Кротов оглянулся — стула в комнате не было. Собеседник словно бы и не заметил этого, продолжал:
— Вы удостоены большой чести, Кротов, чести и доверия рейха, запомните это. Излагаю суть дела: великий фюрер германской нации Адольф Гитлер издал приказ о тотальной эвакуации всех тех районов — особенно в Восточной Пруссии, — где возможны прорывы большевистских десантов.
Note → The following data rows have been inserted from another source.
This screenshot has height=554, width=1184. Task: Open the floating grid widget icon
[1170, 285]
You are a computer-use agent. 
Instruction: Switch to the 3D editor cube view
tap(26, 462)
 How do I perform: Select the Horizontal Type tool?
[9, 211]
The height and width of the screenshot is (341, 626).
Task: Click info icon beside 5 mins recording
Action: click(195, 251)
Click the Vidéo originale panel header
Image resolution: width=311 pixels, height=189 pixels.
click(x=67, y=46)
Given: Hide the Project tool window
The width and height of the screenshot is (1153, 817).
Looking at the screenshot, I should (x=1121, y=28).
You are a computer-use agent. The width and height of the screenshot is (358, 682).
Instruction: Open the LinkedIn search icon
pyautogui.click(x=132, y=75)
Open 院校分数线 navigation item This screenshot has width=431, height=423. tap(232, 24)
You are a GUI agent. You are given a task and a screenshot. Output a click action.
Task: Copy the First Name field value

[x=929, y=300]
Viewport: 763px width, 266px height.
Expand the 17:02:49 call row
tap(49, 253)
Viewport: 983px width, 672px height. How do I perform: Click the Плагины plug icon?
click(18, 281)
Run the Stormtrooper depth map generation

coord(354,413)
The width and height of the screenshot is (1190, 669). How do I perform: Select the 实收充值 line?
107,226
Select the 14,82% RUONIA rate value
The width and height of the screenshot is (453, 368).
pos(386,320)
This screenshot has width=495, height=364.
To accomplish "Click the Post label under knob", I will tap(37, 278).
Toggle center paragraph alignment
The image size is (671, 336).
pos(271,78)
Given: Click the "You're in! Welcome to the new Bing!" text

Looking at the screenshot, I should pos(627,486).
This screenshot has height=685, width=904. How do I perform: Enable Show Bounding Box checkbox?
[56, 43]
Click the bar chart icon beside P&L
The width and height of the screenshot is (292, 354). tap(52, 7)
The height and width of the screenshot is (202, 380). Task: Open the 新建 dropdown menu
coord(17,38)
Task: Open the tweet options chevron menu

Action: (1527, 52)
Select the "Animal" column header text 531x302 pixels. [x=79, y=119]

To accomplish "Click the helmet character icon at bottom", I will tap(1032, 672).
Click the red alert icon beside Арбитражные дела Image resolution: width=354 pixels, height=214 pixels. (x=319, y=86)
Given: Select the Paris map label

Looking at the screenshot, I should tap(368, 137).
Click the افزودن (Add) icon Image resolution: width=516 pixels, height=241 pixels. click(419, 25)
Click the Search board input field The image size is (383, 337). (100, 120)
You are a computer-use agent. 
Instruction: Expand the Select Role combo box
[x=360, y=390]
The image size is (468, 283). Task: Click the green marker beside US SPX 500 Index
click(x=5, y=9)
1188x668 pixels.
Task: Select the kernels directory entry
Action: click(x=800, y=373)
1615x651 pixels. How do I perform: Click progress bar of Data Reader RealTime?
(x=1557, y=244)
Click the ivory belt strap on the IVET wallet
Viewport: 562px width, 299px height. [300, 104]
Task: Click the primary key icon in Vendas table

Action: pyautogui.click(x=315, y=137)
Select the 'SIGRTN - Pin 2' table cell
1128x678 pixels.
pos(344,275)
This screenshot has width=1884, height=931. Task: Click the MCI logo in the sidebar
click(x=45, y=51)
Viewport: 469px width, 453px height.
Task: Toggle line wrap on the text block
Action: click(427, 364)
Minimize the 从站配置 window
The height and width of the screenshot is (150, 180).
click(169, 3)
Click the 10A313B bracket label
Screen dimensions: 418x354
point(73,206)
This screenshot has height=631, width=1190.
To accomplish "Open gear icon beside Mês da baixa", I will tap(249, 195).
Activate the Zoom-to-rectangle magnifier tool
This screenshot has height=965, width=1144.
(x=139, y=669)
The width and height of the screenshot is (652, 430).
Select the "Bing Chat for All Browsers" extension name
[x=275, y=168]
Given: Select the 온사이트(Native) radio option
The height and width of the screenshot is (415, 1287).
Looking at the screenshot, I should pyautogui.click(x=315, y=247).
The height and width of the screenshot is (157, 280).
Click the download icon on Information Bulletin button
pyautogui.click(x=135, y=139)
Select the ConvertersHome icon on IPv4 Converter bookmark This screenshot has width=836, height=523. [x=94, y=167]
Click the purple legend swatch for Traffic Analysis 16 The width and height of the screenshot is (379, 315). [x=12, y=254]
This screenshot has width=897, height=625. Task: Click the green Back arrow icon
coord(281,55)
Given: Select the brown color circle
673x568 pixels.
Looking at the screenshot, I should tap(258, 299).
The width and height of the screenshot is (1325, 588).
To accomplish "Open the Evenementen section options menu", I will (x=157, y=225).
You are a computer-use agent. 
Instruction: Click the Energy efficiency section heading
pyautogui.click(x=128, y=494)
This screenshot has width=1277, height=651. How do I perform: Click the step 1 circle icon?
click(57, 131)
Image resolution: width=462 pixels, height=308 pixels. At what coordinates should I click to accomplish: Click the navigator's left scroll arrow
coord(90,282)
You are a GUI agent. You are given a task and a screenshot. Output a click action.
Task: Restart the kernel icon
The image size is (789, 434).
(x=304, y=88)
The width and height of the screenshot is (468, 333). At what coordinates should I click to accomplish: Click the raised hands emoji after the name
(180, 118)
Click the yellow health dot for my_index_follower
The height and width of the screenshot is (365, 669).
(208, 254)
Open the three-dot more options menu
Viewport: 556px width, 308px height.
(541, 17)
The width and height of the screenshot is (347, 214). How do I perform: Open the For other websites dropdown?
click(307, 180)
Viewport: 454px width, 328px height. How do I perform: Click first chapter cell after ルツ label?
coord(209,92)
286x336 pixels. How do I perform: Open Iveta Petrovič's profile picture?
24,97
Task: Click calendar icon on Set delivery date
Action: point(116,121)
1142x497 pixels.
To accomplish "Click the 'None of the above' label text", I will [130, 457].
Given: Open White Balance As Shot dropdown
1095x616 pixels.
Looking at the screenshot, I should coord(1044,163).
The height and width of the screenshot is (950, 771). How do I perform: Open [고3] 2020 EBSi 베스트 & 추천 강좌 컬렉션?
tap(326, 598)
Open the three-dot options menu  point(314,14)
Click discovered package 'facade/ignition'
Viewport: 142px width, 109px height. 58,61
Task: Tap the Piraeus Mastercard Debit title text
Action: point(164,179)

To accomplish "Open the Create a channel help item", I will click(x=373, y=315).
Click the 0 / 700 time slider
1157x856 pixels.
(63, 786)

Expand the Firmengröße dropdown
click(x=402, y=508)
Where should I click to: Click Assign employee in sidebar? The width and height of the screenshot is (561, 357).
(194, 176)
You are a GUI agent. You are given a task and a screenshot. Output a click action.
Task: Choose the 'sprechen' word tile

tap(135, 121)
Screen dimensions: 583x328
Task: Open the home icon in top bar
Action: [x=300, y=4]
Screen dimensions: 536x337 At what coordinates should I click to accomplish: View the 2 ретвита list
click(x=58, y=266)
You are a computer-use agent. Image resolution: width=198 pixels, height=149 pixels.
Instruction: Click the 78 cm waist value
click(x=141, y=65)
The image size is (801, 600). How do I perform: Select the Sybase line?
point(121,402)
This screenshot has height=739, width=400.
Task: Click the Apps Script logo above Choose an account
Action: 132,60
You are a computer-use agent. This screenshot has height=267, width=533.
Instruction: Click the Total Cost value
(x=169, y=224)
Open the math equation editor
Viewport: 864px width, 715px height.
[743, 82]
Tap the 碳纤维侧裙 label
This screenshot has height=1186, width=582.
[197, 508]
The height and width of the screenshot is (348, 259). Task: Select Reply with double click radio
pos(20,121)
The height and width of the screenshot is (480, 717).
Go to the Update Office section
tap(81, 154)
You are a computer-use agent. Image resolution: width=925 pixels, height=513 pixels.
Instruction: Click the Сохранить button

Ясно, что долго они там не задержатся, однако возможность десанта мы, исповедующие правду, не исключаем. Получены сведения о концентрации большевиков на границе, о готовящемся ими ударе. По нашим сведениям, далеко не все жители деревень и городов подчинились приказу фюрера: ими движет алчность и трусость, страх расстаться со своей скотиной, а это — преступление перед рейхом, ибо вместо выжженной земли большевики получат теплые дома и парное молоко. Люди, не подчинившиеся приказу фюрера, перестают быть немцами, они становятся для нас недочеловеками — вам понятно значение этого слова, надеюсь?
— Понятно.
— Таким образом, вы до конца оценили высокую принципиальность фюрера, если покарать арийцев поручено вам, славянину?
— То есть как?
— Двадцать человек — из формирований Власова — будут переодеты в форму красноармейцев. Вместе с вами пойдут два моих офицера. Вы должны будете зверски вырезать, — отчеканил черный, — всех тех, кто ослушался приказа фюрера. Я развязываю вам руки: женщины — ваши, часы — ваши, золотые кольца — ваши. Ни один человек не должен остаться живым в той деревне, куда вас забросят.
— А потом? — охрипнув от внезапного страха, спросил Кротов.